Biomaterials library Lithuania

The first biomaterials library in Lithuania is a physical space located in the capital Vilnius, but it is also open to the online public

Its curators are still calling for new display submissions but their collection is already pretty substantial. There is an emphasis here on patented materials developed by Lithuanian biobased startups 

  1. Root textiles
    Beneath their quiet surface, grass roots can quickly form matted knots that merge into a continuous sheet. One biobased company Rootful is taking advantage of fast-growing grass roots to form a new kind of textile – one cultivated, not manufactured. The process allows wheatgrass seed to germinate, their tiny roots winding their way into a biodegradable fabric beneath to form a new material. 
  2. Piss Soap
    Unbelievable as it may seem, this product does what it says on the tin: a soap made entirely from human waste, including urine, cooking oil, and wood ashes. 
  3. Amber dust
    Amber is a beautiful biobased ‘jewel’, not a crystal like the mined stones it resembles but still a mesmerising natural material that has been crafted into decorative forms for thousands of years. Amber today is still used to manufacture products but the process creates large amounts of dust byproduct. Studio Agne has developed a biocomposite from this industry waste, finding a way to temper the softness and brittleness of the material with other plant and waste-based ingredients. 
  4. Newspaper-based wood finish
    Quite literally, NewspaperWood turns newspaper into wood. Wood veneer to be precise. By using layered waste paper to mimic the growth rings of a tree, designer Mieke Meijer has managed to form a sturdy biomaterial that does the work of veneer made from plastic or from real trees. Since it does not rely on any fresh feedstock but rather uses up what is already abundant, it is an eminently sustainable way of bringing a natural aesthetic into interiors. 
  5. Giant hogweed packaging
    Invasive, poisonous, and blessed with an intimidating name. There seems little to recommend the giant hogweed, except its sheer abundance and physical properties make it an ideal material to replace a whole host of less sustainable packaging materials, including plastic foam and cardboard. Atelie Schaft is behind this submission. 

Finally, an honourable mention for Materiom, which offers another database that promotes the ‘next generation’ of waste-free materials. The company has an open-access database and community platform where users can search for materials by basic feedstock. There are more obvious contenders like agar alongside more unusual ones like apple pectin or sunflower seeds. The company’s revenue-generator are generative AI technologies that help producers and designers identify biobased materials that meet their needs.

### Problem to solve:
Name the company behind the giant hogweed packaging submission described in the text on Lithuania's biomaterials library.

### Given data:
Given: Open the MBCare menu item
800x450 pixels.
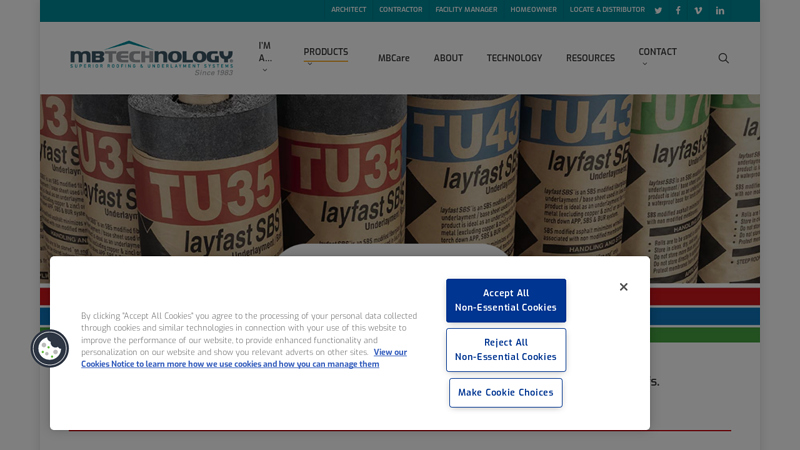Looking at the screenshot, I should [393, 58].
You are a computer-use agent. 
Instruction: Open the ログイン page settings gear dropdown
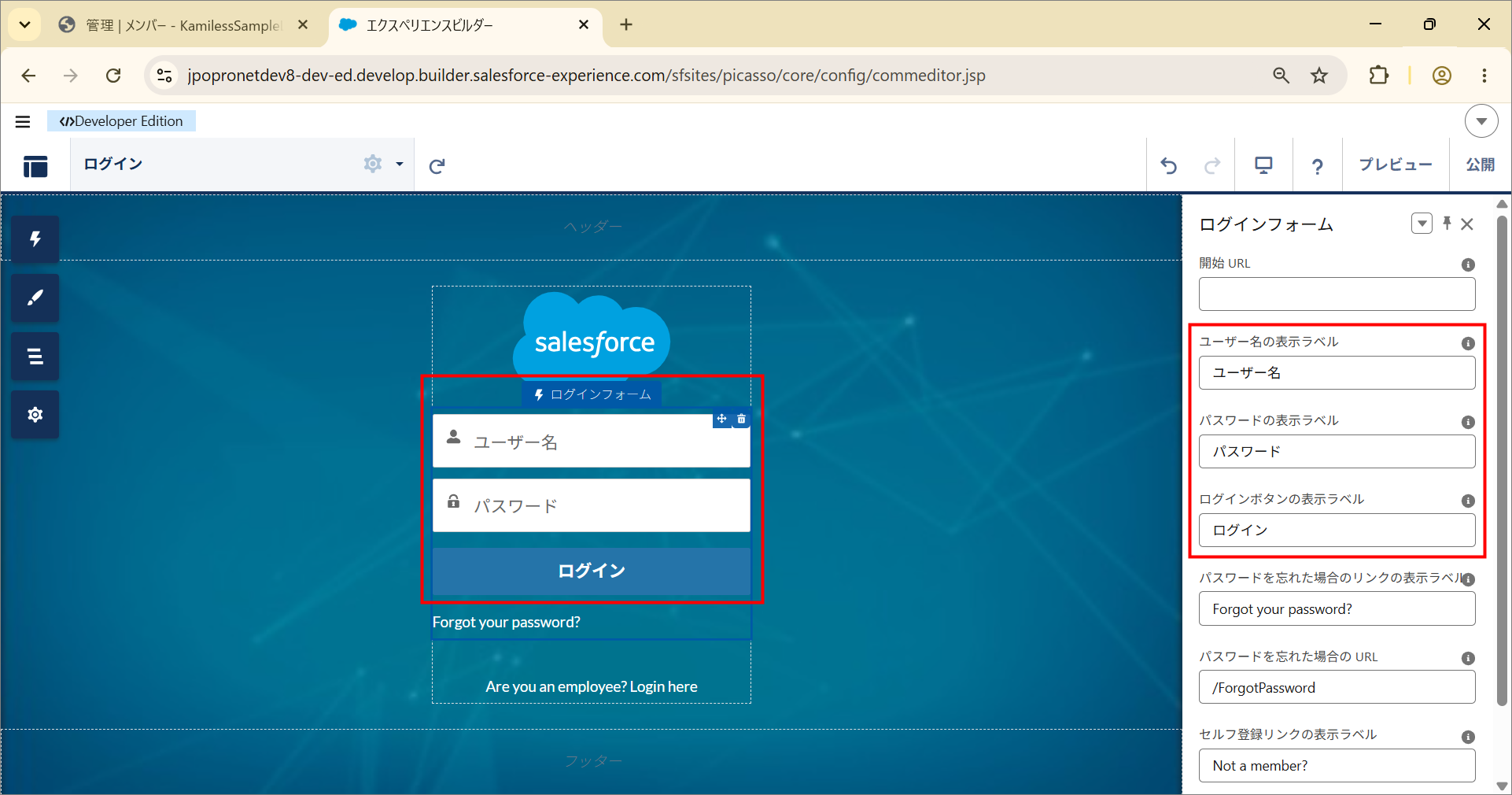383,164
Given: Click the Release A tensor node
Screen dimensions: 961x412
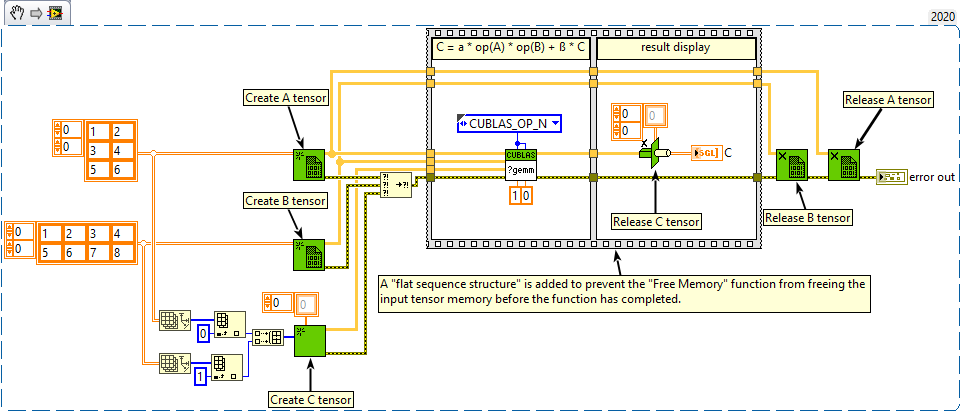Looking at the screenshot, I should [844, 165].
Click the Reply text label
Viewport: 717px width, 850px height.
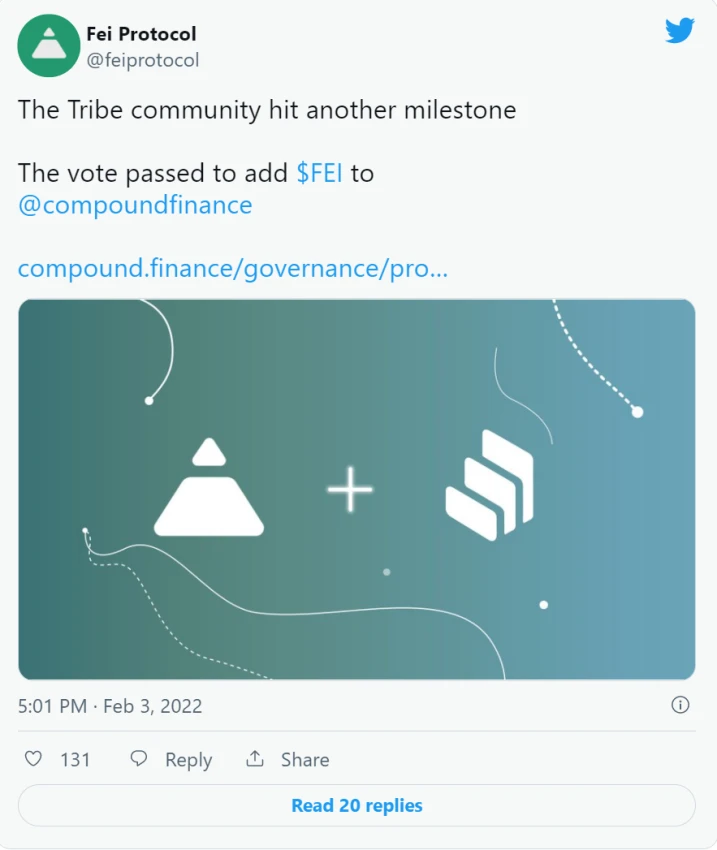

### Response box:
Atelie Schaft